═══ Data records
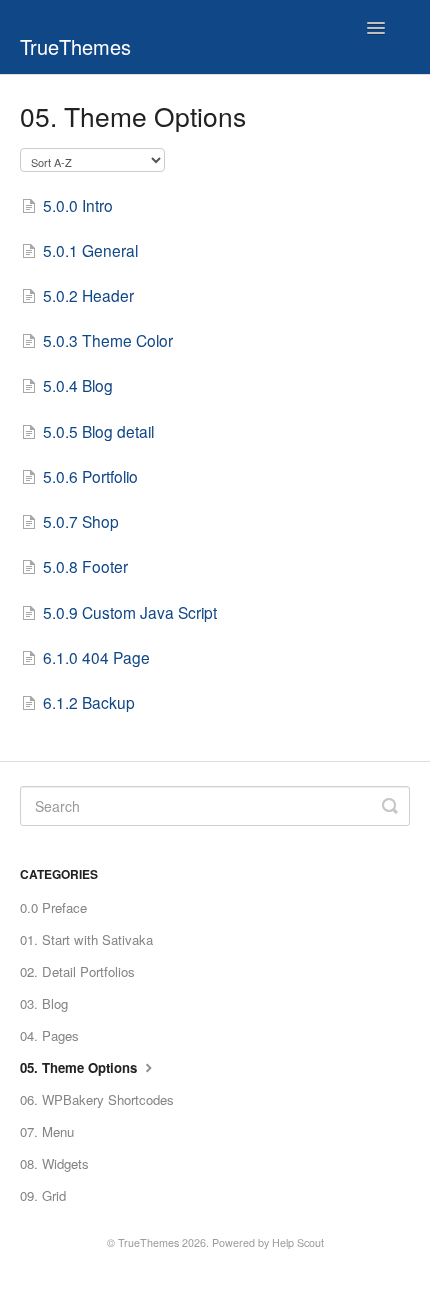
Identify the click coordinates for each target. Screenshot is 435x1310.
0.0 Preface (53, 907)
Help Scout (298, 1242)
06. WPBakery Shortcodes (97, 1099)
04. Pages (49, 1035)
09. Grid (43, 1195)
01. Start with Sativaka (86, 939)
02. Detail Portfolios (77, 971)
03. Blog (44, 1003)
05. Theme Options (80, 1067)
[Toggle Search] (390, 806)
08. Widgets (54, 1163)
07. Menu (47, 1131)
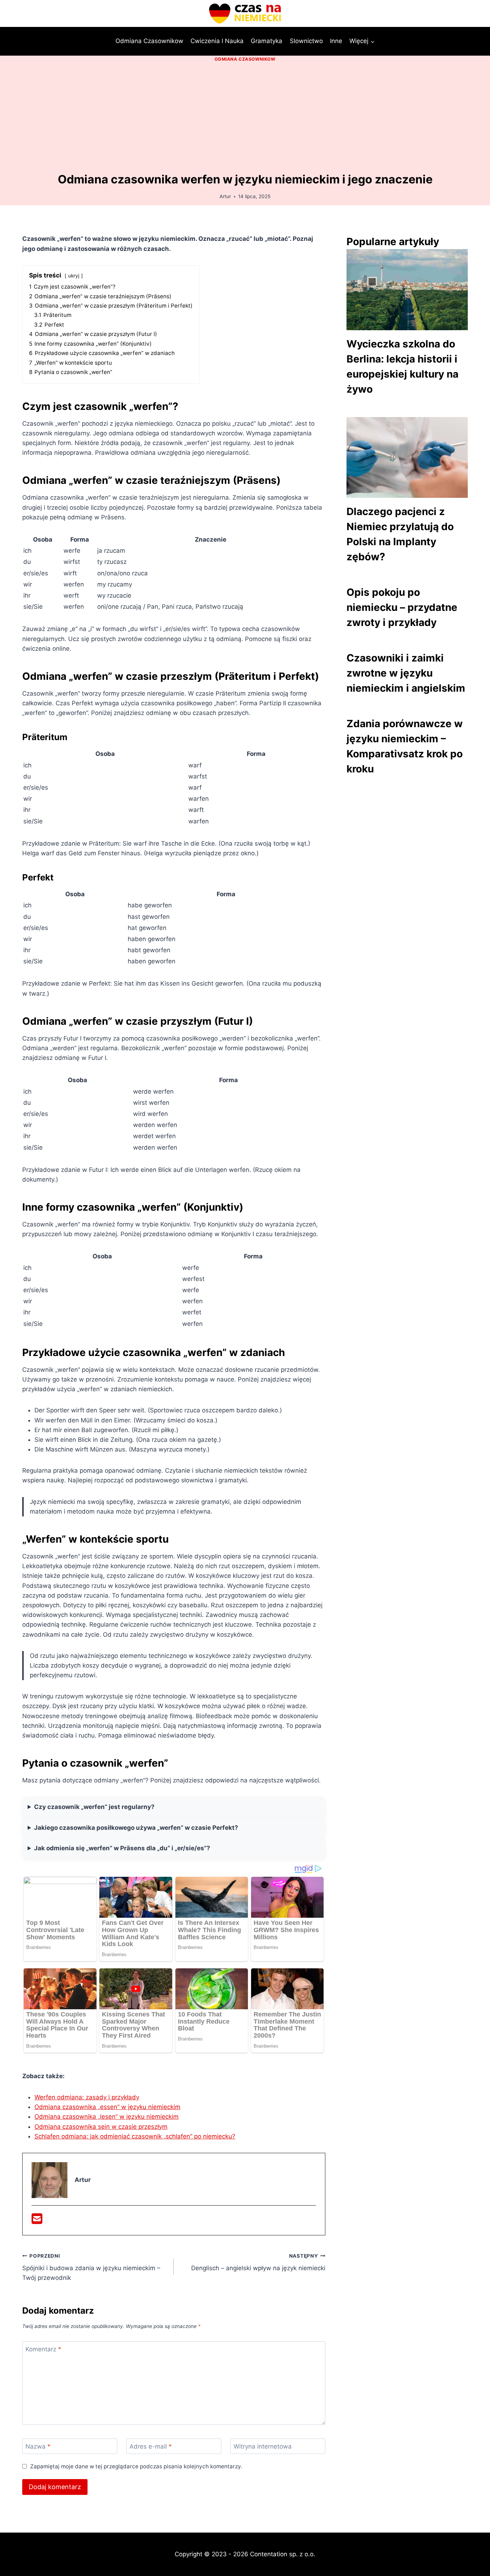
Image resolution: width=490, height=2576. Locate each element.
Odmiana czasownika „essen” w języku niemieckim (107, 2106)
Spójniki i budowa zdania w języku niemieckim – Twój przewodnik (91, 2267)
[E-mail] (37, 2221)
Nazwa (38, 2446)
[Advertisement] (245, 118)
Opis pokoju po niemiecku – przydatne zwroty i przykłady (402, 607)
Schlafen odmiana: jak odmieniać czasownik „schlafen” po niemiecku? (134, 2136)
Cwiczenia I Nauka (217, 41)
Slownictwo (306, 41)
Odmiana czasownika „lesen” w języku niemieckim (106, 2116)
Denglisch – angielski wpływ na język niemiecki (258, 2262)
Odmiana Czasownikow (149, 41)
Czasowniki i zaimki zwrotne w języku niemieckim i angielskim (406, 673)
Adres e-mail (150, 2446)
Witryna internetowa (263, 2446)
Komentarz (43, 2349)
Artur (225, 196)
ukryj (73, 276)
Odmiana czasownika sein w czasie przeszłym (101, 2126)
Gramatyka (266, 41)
══════
Exercise details
Please repeat, exactly and only, the lines from the one containing "Odmiana czasownika sein" through the last line of the records, both included.

Answer to this exercise
Odmiana czasownika sein w czasie przeszłym (101, 2126)
Gramatyka (266, 41)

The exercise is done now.